A loss function for optimization with optional aggregation. Extends Function with aggregation specification for per-element losses.

LossFunctionName

datamodel.schema.LossFunctionName()

Matrix

datamodel.schema.Matrix(
    label=None,
    description=None,
    dataLocation=None,
    x=None,
    y=None,
    values=empty_list(),
    format=None,
    shape=empty_list(),
    dtype='float32',
)

Adjacency matrix of a network.

MeasureSpec

datamodel.schema.MeasureSpec(
    name=None,
    task_iri=None,
    concept_iri=None,
    unit=None,
    measure_type=None,
    description=None,
)

Metadata for one phenotype measure. Optional per-measure entry on Phenotype.measure_specs.

Mesh

datamodel.schema.Mesh(
    label=None,
    description=None,
    dataLocation=None,
    element_type=None,
    coordinates=empty_list(),
    elements=None,
    coordinate_space=None,
    mesh_file=None,
    mesh_format=None,
    number_of_vertices=None,
    number_of_elements=None,
    parcellation=None,
    normals=None,
    curvature=None,
    vertices_field=None,
    parcel_map_field=None,
)

Triangle (or higher-order) mesh geometry. May stand alone (via mesh_file pointing at an external GIFTI/VTK/MSH file) OR be inlined on a Network as Network.mesh. In the inlined-on-Network case, the vertices are the parent Network’s nodes/coordinates (so coordinates here may be left empty), the faces live in the same h5 companion under a path given by elements (default mesh/faces), and optional per-vertex normals / curvature live alongside. The optional parcel_map_field points at the parent Network’s per-vertex parcel-id array (default nodes/parent_index from the hierarchical-Network pattern, see Network.qmd §7.1).

ModelParadigm

datamodel.schema.ModelParadigm()

Computational paradigm or modeling approach supported by the tool.

ModelType

datamodel.schema.ModelType()

Coarse classification of a Dynamics model by its mathematical/biological origin. Used for filtering and display in list_db().

NDArray

datamodel.schema.NDArray(
    label=None,
    description=None,
    shape=empty_list(),
    dtype=None,
    dataLocation=None,
    unit=None,
)

NamedArray

datamodel.schema.NamedArray(
    name=None,
    shape=empty_list(),
    dtype='float32',
    unit=None,
    description=None,
)

A named numeric array. Used as a sidecar slot value where a schema-typed object (e.g.

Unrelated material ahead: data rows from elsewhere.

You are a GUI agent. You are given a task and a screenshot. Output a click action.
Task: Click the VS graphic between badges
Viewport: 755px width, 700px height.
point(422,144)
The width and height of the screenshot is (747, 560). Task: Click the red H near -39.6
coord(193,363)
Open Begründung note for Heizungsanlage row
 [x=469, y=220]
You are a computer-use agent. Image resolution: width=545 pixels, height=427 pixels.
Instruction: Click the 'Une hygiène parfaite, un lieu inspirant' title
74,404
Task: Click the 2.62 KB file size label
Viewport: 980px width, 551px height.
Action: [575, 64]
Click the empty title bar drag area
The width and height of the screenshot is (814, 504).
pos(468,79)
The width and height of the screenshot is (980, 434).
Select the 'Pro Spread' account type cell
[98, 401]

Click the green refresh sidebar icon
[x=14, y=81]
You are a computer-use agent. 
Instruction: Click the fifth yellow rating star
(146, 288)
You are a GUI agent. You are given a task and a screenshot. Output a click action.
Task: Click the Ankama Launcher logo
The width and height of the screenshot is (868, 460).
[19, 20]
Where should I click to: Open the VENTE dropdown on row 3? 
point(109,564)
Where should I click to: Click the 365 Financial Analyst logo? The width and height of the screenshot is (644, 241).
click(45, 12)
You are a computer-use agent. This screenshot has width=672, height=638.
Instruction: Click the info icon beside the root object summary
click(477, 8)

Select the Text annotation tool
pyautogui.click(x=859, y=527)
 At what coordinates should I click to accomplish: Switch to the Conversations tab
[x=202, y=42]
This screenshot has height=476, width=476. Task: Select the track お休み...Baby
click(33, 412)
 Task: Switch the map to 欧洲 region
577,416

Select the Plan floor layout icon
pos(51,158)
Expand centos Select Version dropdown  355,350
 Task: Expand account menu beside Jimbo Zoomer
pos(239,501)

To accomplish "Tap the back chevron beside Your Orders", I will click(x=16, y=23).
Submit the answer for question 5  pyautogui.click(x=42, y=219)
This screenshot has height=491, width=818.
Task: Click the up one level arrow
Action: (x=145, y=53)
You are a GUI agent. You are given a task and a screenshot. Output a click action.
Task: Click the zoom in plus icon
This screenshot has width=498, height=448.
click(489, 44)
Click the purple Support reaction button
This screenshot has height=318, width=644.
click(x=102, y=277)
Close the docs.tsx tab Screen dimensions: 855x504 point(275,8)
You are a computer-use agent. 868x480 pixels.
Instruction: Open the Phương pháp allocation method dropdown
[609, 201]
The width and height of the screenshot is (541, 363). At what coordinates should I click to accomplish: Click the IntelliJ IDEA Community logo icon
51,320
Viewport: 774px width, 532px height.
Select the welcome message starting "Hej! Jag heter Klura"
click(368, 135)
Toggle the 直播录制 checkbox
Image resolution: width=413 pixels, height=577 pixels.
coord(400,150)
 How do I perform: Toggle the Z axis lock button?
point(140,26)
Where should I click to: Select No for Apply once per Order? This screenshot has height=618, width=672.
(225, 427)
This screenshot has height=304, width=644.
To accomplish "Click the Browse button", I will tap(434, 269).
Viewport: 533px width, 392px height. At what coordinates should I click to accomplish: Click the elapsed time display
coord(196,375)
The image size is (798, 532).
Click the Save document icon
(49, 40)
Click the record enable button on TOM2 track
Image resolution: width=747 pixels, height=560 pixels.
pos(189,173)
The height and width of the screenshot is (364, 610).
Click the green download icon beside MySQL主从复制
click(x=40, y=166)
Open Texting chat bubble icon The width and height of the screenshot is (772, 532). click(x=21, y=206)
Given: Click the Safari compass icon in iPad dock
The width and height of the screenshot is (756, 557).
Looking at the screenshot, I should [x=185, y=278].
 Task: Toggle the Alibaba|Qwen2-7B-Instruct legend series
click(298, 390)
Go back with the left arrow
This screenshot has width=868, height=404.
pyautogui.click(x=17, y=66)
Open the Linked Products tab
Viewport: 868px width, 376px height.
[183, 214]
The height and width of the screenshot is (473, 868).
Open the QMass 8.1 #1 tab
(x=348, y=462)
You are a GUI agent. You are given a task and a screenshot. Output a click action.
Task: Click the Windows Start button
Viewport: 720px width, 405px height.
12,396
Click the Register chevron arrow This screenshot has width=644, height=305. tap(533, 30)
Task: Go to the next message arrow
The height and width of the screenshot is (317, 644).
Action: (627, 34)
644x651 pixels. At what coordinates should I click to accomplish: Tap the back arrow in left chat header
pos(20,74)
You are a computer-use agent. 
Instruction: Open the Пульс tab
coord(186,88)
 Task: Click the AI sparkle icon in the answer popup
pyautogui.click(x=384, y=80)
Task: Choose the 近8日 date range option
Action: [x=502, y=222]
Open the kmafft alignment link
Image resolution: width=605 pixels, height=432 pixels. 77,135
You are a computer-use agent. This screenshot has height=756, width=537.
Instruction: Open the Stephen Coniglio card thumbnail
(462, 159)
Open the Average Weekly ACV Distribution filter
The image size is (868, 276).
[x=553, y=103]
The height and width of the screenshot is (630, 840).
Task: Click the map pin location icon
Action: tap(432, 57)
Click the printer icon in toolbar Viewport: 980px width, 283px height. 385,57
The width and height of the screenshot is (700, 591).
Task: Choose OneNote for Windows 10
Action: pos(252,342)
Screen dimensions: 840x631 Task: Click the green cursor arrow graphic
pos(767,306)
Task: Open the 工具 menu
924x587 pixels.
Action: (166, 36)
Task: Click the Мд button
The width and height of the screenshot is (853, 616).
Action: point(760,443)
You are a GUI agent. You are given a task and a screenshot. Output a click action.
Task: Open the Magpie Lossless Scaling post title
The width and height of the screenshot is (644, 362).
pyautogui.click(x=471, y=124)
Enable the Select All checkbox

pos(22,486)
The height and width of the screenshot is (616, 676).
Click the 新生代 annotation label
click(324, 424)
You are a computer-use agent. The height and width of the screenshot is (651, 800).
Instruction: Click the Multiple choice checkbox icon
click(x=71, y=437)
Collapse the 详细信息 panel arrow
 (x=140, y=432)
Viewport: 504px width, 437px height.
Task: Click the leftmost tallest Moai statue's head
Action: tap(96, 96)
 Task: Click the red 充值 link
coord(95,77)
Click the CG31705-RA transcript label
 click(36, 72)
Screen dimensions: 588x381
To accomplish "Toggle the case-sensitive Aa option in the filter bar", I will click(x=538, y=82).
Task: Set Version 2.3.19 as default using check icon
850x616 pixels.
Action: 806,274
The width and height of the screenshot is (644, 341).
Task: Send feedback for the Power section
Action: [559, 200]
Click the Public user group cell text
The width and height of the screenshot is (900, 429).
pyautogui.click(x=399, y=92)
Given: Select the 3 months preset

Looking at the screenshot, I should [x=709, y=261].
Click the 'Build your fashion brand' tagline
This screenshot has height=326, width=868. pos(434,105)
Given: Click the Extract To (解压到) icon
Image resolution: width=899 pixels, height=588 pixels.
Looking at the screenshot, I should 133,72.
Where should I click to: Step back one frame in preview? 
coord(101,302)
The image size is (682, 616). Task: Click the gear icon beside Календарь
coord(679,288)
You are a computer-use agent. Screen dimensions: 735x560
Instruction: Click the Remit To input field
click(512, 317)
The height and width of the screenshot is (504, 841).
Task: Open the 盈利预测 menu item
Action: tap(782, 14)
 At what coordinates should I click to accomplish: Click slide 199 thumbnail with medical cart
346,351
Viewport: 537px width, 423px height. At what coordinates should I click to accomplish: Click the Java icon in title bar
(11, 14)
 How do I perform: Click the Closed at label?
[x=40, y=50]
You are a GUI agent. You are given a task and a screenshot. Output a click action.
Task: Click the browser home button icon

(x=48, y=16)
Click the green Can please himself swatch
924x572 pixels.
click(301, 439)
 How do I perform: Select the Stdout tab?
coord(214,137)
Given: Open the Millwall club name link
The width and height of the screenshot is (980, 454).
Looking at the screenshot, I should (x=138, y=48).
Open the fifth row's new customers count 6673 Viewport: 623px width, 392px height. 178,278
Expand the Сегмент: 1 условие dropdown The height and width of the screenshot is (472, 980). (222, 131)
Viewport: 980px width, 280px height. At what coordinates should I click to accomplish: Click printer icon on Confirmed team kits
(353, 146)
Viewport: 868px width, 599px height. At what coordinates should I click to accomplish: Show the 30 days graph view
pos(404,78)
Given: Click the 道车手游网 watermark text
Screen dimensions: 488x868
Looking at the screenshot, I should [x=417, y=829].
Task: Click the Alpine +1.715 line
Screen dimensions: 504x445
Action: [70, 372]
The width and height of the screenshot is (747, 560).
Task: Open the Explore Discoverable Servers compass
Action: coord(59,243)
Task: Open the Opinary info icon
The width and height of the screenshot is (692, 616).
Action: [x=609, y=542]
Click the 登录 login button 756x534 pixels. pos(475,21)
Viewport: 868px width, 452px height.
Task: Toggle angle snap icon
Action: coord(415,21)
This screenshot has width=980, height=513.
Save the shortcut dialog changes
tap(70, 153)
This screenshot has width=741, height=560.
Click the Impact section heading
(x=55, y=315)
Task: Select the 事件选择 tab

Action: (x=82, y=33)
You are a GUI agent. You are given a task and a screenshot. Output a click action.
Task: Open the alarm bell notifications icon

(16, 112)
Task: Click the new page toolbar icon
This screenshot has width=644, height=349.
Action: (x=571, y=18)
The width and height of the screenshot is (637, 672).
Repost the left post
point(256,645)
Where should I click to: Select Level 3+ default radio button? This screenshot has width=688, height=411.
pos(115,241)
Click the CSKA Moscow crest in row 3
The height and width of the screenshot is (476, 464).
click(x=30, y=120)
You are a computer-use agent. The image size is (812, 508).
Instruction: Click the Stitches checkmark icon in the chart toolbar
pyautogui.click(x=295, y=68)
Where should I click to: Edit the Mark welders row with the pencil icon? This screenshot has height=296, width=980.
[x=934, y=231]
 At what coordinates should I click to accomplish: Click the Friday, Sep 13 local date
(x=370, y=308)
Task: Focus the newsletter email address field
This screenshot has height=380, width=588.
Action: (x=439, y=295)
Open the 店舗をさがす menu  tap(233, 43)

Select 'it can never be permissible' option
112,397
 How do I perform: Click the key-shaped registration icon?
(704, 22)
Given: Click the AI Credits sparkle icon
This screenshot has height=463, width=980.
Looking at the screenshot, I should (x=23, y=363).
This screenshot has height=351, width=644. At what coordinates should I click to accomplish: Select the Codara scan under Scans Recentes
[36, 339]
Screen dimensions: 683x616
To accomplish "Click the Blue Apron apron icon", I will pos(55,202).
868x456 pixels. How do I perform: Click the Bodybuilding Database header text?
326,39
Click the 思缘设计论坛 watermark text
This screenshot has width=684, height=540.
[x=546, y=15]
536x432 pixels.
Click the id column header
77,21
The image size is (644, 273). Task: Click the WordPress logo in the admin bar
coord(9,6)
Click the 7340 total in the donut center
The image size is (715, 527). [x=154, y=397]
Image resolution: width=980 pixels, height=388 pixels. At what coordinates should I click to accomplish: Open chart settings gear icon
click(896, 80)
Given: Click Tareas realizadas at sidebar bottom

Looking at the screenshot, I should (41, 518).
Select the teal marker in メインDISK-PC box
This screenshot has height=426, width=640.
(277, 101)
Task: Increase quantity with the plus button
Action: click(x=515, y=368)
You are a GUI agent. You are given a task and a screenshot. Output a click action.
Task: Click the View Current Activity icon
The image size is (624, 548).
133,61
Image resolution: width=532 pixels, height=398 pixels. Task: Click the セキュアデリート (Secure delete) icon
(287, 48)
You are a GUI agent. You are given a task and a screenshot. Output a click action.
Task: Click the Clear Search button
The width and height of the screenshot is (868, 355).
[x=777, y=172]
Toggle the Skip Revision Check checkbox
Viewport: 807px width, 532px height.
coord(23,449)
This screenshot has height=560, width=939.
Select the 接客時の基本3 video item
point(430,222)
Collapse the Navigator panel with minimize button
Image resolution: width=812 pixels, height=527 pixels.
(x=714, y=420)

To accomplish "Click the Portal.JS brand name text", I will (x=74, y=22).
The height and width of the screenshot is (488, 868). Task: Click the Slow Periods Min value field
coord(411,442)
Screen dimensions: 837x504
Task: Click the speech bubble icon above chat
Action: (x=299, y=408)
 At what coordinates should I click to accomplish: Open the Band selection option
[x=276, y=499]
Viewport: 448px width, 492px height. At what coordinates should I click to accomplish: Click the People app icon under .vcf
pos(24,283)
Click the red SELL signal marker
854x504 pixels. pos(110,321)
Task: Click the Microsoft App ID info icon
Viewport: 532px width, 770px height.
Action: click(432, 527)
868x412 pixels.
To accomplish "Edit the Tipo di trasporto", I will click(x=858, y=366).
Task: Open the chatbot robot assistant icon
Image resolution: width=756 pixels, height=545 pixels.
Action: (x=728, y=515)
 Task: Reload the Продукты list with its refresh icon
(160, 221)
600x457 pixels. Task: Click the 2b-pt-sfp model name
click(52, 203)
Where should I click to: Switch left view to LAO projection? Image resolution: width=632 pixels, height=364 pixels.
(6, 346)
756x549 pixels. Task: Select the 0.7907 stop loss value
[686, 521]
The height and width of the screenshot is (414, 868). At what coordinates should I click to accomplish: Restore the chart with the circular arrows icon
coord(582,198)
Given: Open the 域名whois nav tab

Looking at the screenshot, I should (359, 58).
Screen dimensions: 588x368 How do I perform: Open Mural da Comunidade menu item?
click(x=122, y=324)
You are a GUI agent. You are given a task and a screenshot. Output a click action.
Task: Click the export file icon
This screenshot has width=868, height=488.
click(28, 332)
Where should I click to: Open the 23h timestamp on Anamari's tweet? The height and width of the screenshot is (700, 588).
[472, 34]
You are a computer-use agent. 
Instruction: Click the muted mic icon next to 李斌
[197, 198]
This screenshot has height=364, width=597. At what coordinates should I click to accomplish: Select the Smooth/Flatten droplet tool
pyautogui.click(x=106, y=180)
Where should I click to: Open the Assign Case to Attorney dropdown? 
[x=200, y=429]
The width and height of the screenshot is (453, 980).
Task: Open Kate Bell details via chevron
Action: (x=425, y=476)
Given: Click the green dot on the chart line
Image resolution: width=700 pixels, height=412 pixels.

ExperimentResult.parameters) holds multiple arrays addressable by name (w_LRE, w_FFI, J_i, …). The actual numeric data lives in the companion .h5 at parameters/<name>; the YAML carries only the descriptor.

Network

datamodel.schema.Network(
    label=None,
    description=None,
    parameters=empty_dict(),
    nodes=empty_list(),
    edges=empty_list(),
    primary_weight=None,
    coupling=empty_dict(),
    dynamics=empty_dict(),
    node_template=None,
    edge_template=None,
    number_of_nodes=None,
    coordinate_space=None,
    parcellation=None,
    tractogram=None,
    mesh=None,
    transforms=empty_dict(),
    data_file=None,
    descriptor=None,
    bids_dir=None,
    bids=None,
    structural_measures=empty_list(),
    observational_measures=empty_list(),
    provenance=None,
    parent_network=None,
    node_mapping=None,
    distance_unit='mm',
    time_unit='ms',
    edge_matrix_files=empty_list(),
    graph_generator=None,
)

Network specification with nodes, edges, and reusable coupling configurations. Supports both explicit node/edge representation and matrix-based connectivity (Connectome compatibility).

Node

datamodel.schema.Node(
    id=None,
    label=None,
    description=None,
    parameters=empty_dict(),
    record=True,
    dynamics=None,
    position=None,
    region=None,
    state=empty_dict(),
    events=empty_dict(),
    subnetwork=None,
)

A node in a network with its own dynamics and properties

Noise

datamodel.schema.Noise(
    parameters=empty_dict(),
    equation=None,
    noise_type='gaussian',
    correlated=False,
    gaussian=False,
    additive=True,
    seed=42,
    random_state=None,
    intensity=None,
    distribution=None,
    function=None,
    pycode=None,
    targets=empty_dict(),
)

NoiseType

datamodel.schema.NoiseType()

NumericalDiscretizationMethod

datamodel.schema.NumericalDiscretizationMethod()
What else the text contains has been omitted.